"In its release, NASA said that during an Artemis flight test, teams discovered
battery issues and challenges with a component that controls air ventilation
and temperature control. Additionally, NASA has been investigating why char
layer pieces from its spacecraft's heat shield were lost during the Artemis I
mission."
No great surprise there. The Artemis program seems valuable and has
scientific merit but it also seems to be very badly affected by crony capitalism.
I'm guessing that there will be further delays and they might be significant.
Humans cannot know everything about how a particular system will respond
in an environment. Imperfect knowledge before hand means lots of testing
and delays.
Crony capitalism, uhm, not exactly.
The Space Launch System is obscenely expensive - at least
$2.5 billion per launch with some estimates at higher than $4 billion
per launch for a $/kg cost nearly 10x compared to other in-use launch
vehicles. At that rate they'll be able to do a maximum of one launch
per year. More likely it will be one launch every two years or even
more infrequent.
The whole program is designed around jobs-to-congressional-districts.
National prestige: it involves everyone in the nation in every congressional
district to impress other nations around the world the importance of the
United States.
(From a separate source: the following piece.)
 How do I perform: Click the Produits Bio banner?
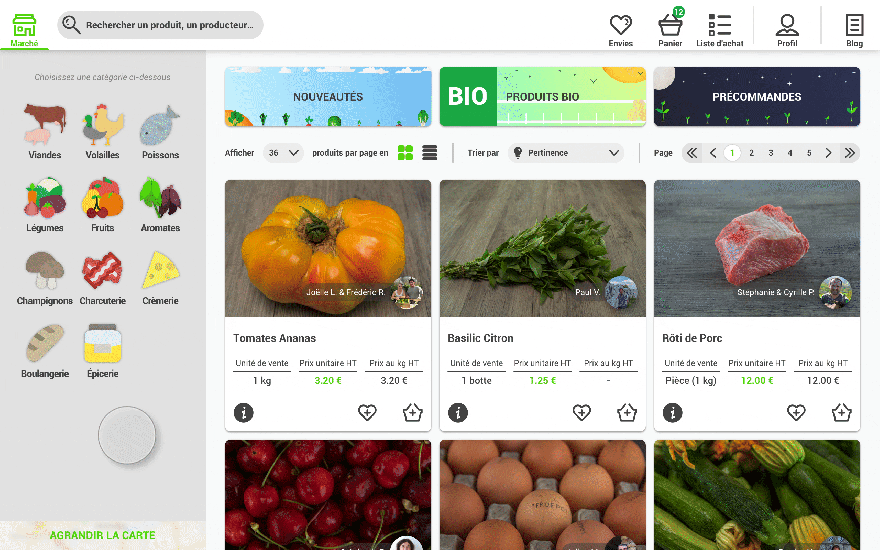pyautogui.click(x=543, y=97)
Through out history nations have sought to influence others,
not for the cost conscious.
One of the two in-development lunar landers is a modification of the
SpaceX Starship, as is part of the "Lunar Gateway". They may also use
Falcon Heavy to launch a lunar cargo version of the Dragon capsules to
supply the gateway.
Yeah, I griped about that earlier. Give me a government engineer any day.
Fortunately NASA didn't put all their eggs in once basket, maybe Blue Origin
will pull it off. Very risky promoting private industry in space.
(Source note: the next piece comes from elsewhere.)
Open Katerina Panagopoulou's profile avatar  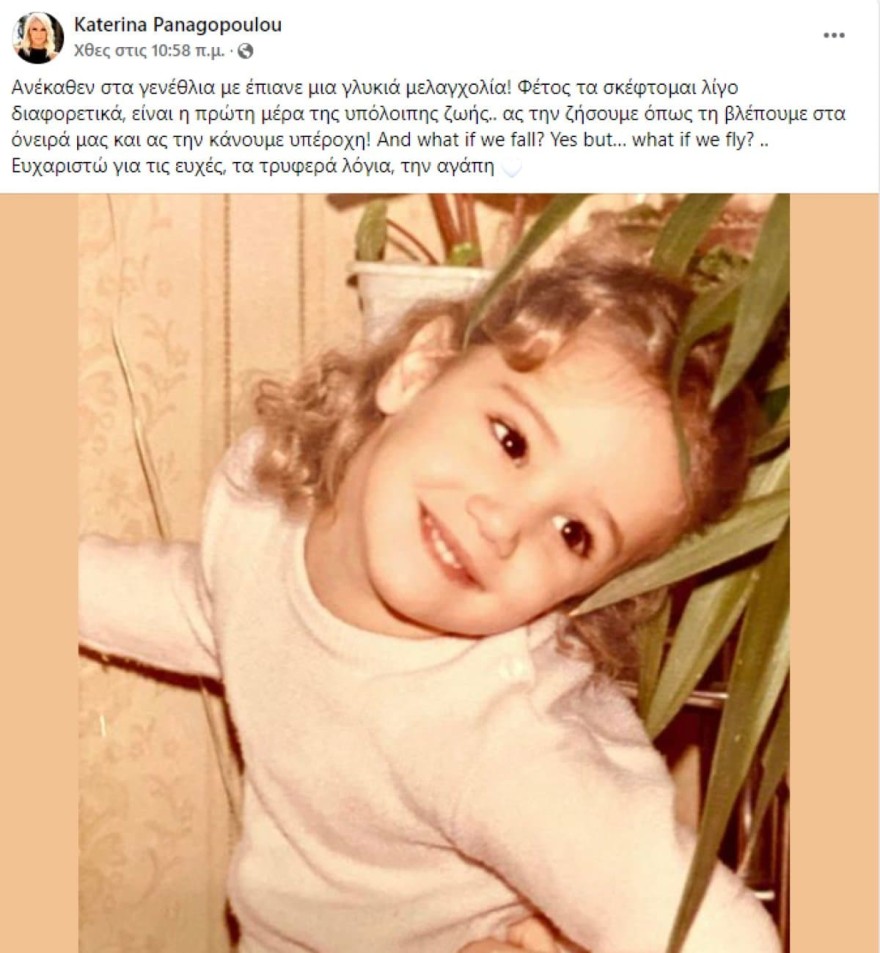38,37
The SLS costs about 10x per launch compared to each of the Starship's
two tests so far. Assuming that Starship can get it right within eight
more launches, their development cost will be the same as SLS. If they
get it right in less than eight launches, they may come in with development
costs lower than SLS.
Again from the wikipedia page,
SpaceX Starship Cost And Funding, I find
a different price entirely. NASA gave them 2.89 billion dollars for one
lander and another 1.15 billion for a second lander, so averaging I find
that Starship costs at least 2.02 billion a piece.
Now, that doesn't include the cost of the two stages, here I'll do a guess
based on:
Superheavy Launch Vehicle.
The first stage costs 154 million dollars and the second stage costs
92 million dollars for a total cost of 2.266 billion dollars per launch.
So out of the 5 billion SpaceX has spent on the Starship program that
leaves 468 million dollars for other things related.
NASA 2.50 billion a launch, SpaceX 2.25 a launch, about the same.
SpaceX is here to stay as a major player in the western world's space
programs for good reason.
I expect probably one more launch of Starship in May of 2024,
and will continue so long as he doesn't say, "We dug our own grave
with ..." Then it's a goner.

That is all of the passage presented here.